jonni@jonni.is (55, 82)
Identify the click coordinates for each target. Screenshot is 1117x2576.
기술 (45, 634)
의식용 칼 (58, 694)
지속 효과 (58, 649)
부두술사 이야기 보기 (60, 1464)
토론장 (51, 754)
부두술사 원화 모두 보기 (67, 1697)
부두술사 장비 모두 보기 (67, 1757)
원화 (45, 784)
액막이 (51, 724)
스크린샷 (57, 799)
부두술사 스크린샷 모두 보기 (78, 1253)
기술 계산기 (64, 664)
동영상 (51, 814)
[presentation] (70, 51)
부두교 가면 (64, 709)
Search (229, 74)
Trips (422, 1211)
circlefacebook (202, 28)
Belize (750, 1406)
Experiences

# # # # #

- **Travail à réaliser**:
Modifiez toutes les lignes ci-dessus en remplaçant « 부두술사 » par « 주술사 », sans rien changer d'autre.

- **Tâche accomplie**:
jonni@jonni.is (55, 82)
Identify the click coordinates for each target. Screenshot is 1117x2576.
기술 (45, 634)
의식용 칼 (58, 694)
지속 효과 (58, 649)
주술사 이야기 보기 (60, 1464)
토론장 (51, 754)
주술사 원화 모두 보기 (67, 1697)
주술사 장비 모두 보기 (67, 1757)
원화 (45, 784)
액막이 (51, 724)
스크린샷 (57, 799)
주술사 스크린샷 모두 보기 (78, 1253)
기술 계산기 (64, 664)
동영상 (51, 814)
[presentation] (70, 51)
부두교 가면 (64, 709)
Search (229, 74)
Trips (422, 1211)
circlefacebook (202, 28)
Belize (750, 1406)
Experiences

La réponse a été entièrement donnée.